Alice tengah bicara dengan editornya. Mereka membahas soal novel baru Alice. Alice sendiri mengaku sedang mengalami ‘writer block’, ia butuh ide baru untuk tulisannya. Karenanya, ia minta tambahan waktu pada editornya itu.


Alice menutup telepon dan menatap catatan yang tertempel di layar laptopnya. Semua adalah motif yang umum untuk melakukan pembunuhan. Tapi Alice ingin ide baru, pembunuhan tanpa alasan. Seorang psikopat.



Seorang pria tampak memencet bel dan setelahnya seorang wanita cantik muncul dari pintu dan mempersilahkan si pria masuk. Si wanita heran, karena si pria datang tanpa memberitahu terlebih dahulu. Si pria mencium aroma wine. Si wanita lalu si pria untuk minum wine bersama tapi ditolak. Saat itu si wanita sedang menonton film tentang zombi. Si pria duduk di sebelah si wanita yang asyik menonton. Tanpa disadari, si pria mulai melakukan sesuatu.

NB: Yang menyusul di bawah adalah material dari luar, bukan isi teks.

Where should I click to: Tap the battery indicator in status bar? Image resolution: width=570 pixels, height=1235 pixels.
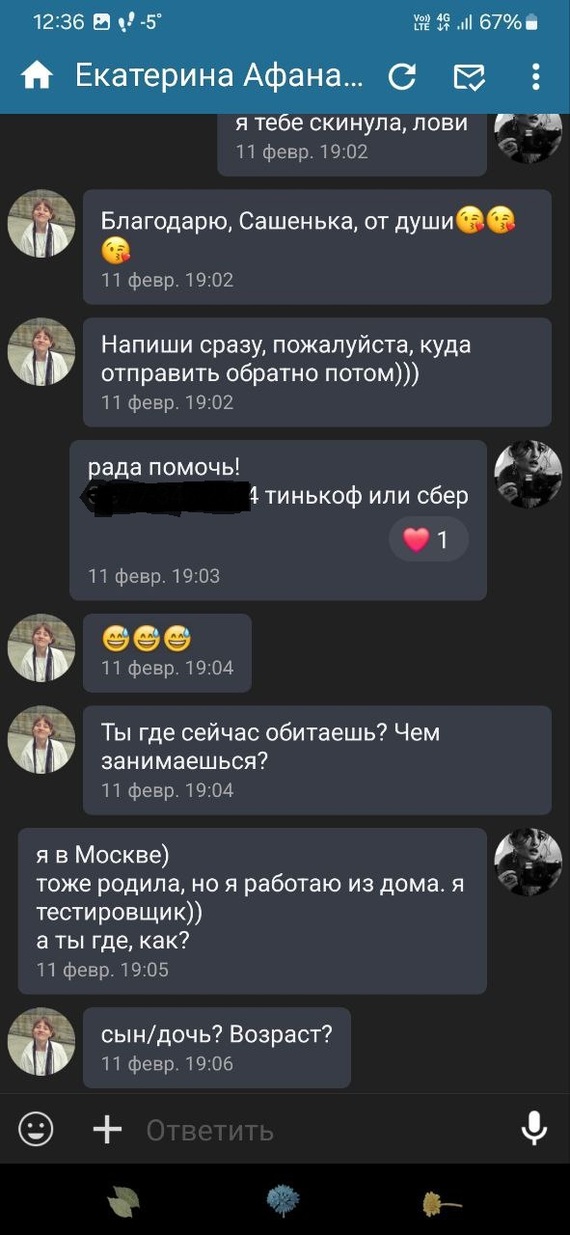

Pria itu memakai sarung tangan sambil memandangi si wanita dengan dingin. Diambilnya bantal, lalu dibekapnya si wanita di bawah bantal hingga si wanita pun kehabisan nafas. “Selamat tinggal, Yura.”


Selesai melakukan aksinya, si pria mengambil kunci apartemen si wanita ini. Tidak lupa diacak-acaknya pula isi ruangan apartemen itu. Uang dan sejumlah perhiasan juga diambil. Setelah semua dinggap beres, si pria pun pergi dan kembali mengunci pintu. Di jalan, perhiasan dan beberapa hal yang diambil dibuangnya ke tempat sampah.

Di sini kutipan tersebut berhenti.